- _Task statement_
When you reach the records below, repeat each one exactly as written.

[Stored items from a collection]
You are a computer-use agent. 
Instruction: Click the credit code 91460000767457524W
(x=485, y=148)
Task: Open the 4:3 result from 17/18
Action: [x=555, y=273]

- _Written response_
You are a computer-use agent. 
Instruction: Click the credit code 91460000767457524W
(x=485, y=148)
Task: Open the 4:3 result from 17/18
Action: [x=555, y=273]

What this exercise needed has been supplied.